Shortly after the acquisition of Hawaii, we, as the result of brilliant naval operations and successes, acquired possession of the harbor of Manila, in the Philippine archipelago, and finally the city and some adjacent territory were surrendered to us. A treaty was then negotiated, the power of Spain being completely broken, under which she abandoned all claims of sovereignty, not only over the island of Cuba, the original cause of war, but over various other islands in the Philippine, as well as in the West Indian, archipelagoes. These islands, in all said to be some 1,200 to 1,500 in number, are moreover not only inhabited by both natives and foreigners to the estimated number of ten to twelve million of souls, but they contain large cities and communities speaking different tongues, living under other laws, and having customs, manners, and traditions wholly unlike our own, and which, in the case of the Philippines, do not admit of assimilation. Situated in the tropics also, they cannot gradually become colonized by Americans, with or without the disappearance of the native population. The American can only go there for temporary residence.

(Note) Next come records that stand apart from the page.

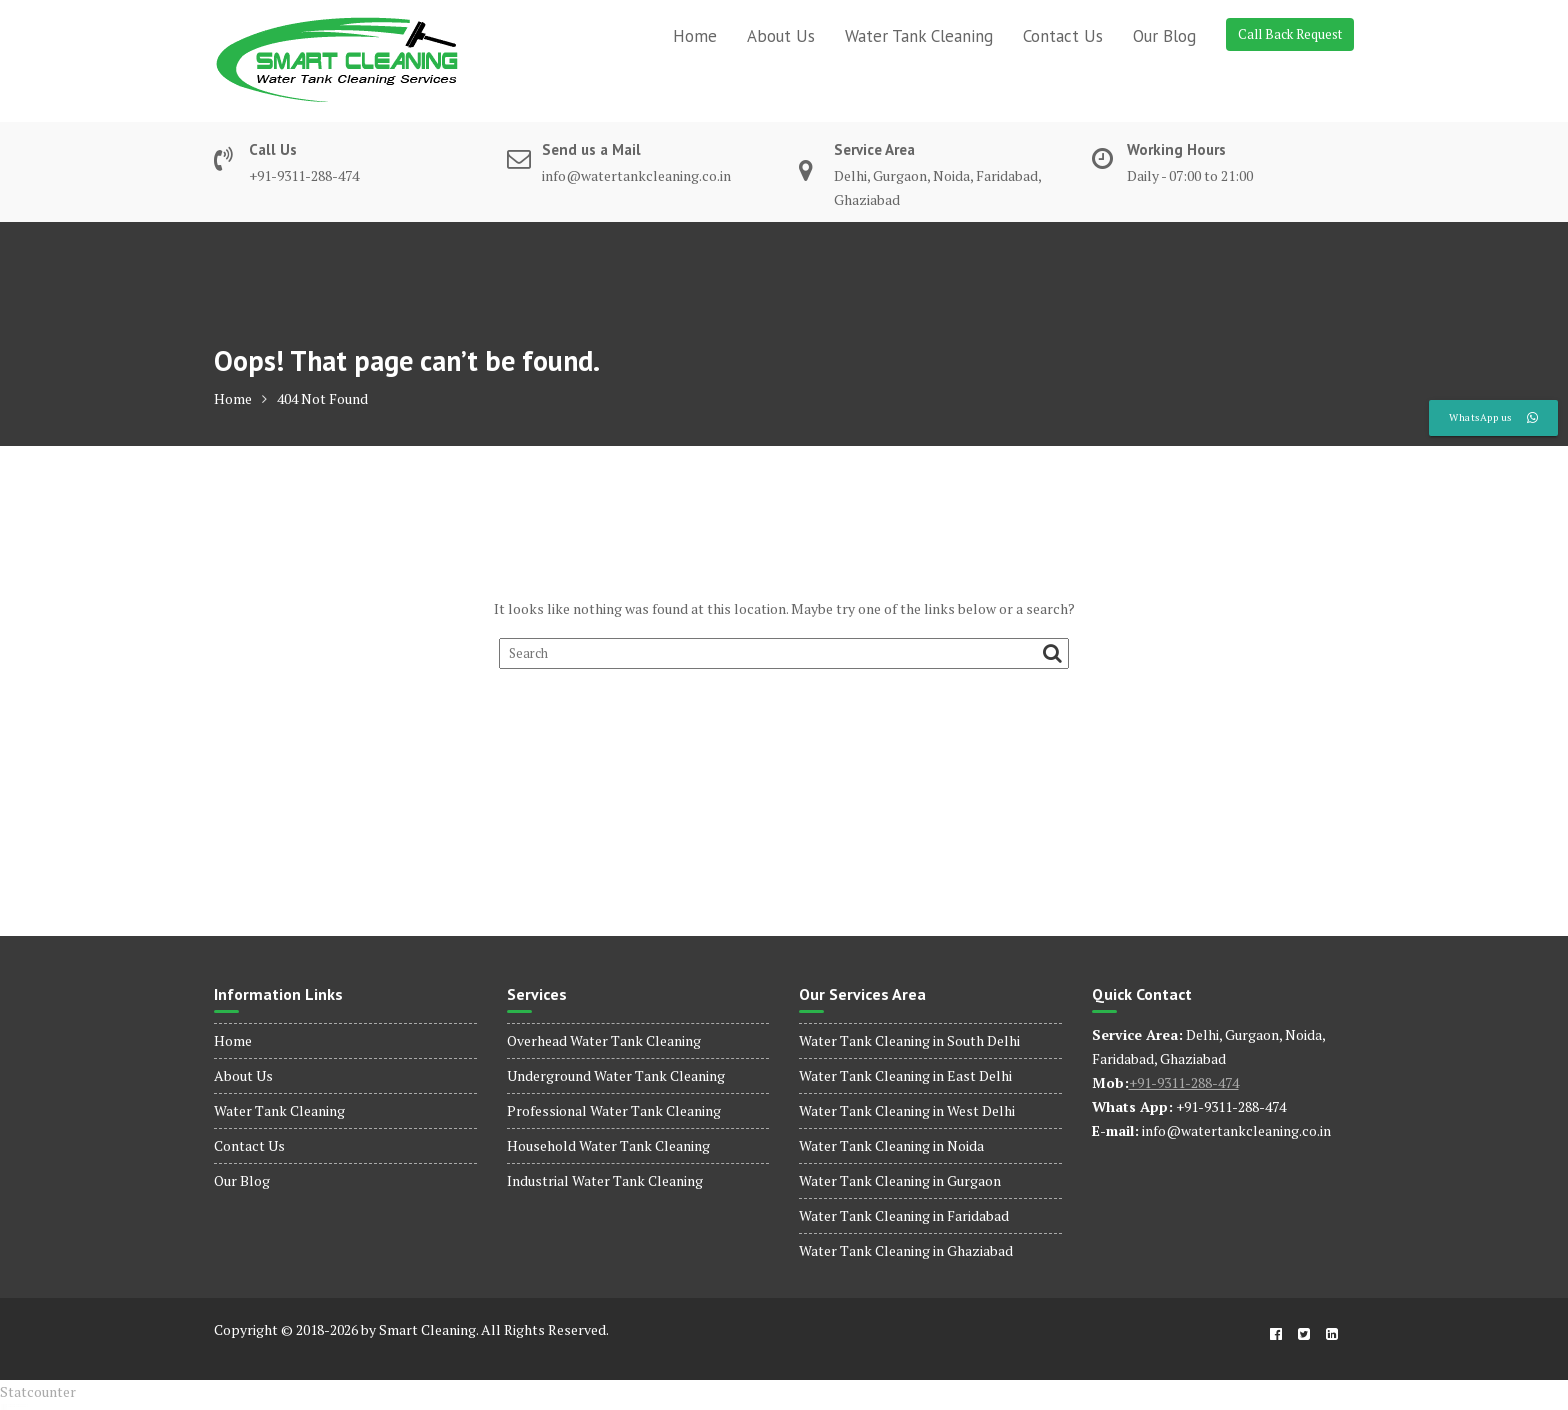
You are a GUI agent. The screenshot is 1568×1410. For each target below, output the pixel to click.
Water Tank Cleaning (919, 36)
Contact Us (1063, 36)
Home (695, 36)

A wholly new problem was thus suddenly presented to the people of the United States. On the one hand, it is asserted that, by destroying Spanish government in these islands, the United States has assumed responsibility for them, both to the inhabitants and to the world. This is a moral obligation. On the other hand, trade and commercial inducements are held out which would lead us to treat these islands simply as a commencement—the first instalment—in a system of unlimited extra-territorial dependencies and imperial expansion. With these responsibilities and obligations we here this evening have nothing to do, any more than we have to do with the expediency or probable results of the policy of colonial expansion, when once fairly adopted and finally entered upon. These hereafter will be, but are not yet, historical questions; and we are merely historical inquirers. We, therefore, no matter what others may do, must try to confine ourselves to our own proper business and functions.

1"Obviously, men are not born equal in physical strength or in mental capacity, in beauty of form or health of body. Diversity or inequality in these respects is the law of creation. But this inequality is in no particular inconsistent with complete civil or political equality. "The equality declared by our fathers in 1776 and made the fundamental law of Massachusetts in 1780, was Equality before the Law. Its object was to efface all political or civil distinctions, and to abolish all institutions founded upon birth. 'All men are created equal,' says the Declaration of Independence. 'All men are born free and equal,' says the Massachusetts Bill of Rights. These are not vain words. Within the sphere of their influence, no person can be created, no person can be born, with civil or political privileges not enjoyed equally by all his fellow-citizens; nor can any institutions be established, recognizing distinctions of birth. Here is the Great Charter of every human being drawing vital breath upon this soil, whatever may be his conditions, and whoever may be his parents. He may be poor, weak, humble, or black,—he may be of Caucasian, Jewish, Indian, or Ethiopian race,—he may be born of French, German, English, or Irish extraction; but before the Constitution of Massachusetts all these distinctions disappear. He is not poor, weak, humble, or black; nor is he Caucasian, Jew, Indian, or Ethiopian; nor is he French, German, English, or Irish; he is a MAN, the equal of all his fellow-men. He is one of the children of the State, which, like an impartial parent, regards all its offspring with an equal care. To some it may justly allot higher duties, according to higher capacities; but it welcomes all to its equal hospitable board. The State, imitating the divine Justice, is no respecter of persons."—Works of Charles Sumner, Vol. II., pp. 341-2.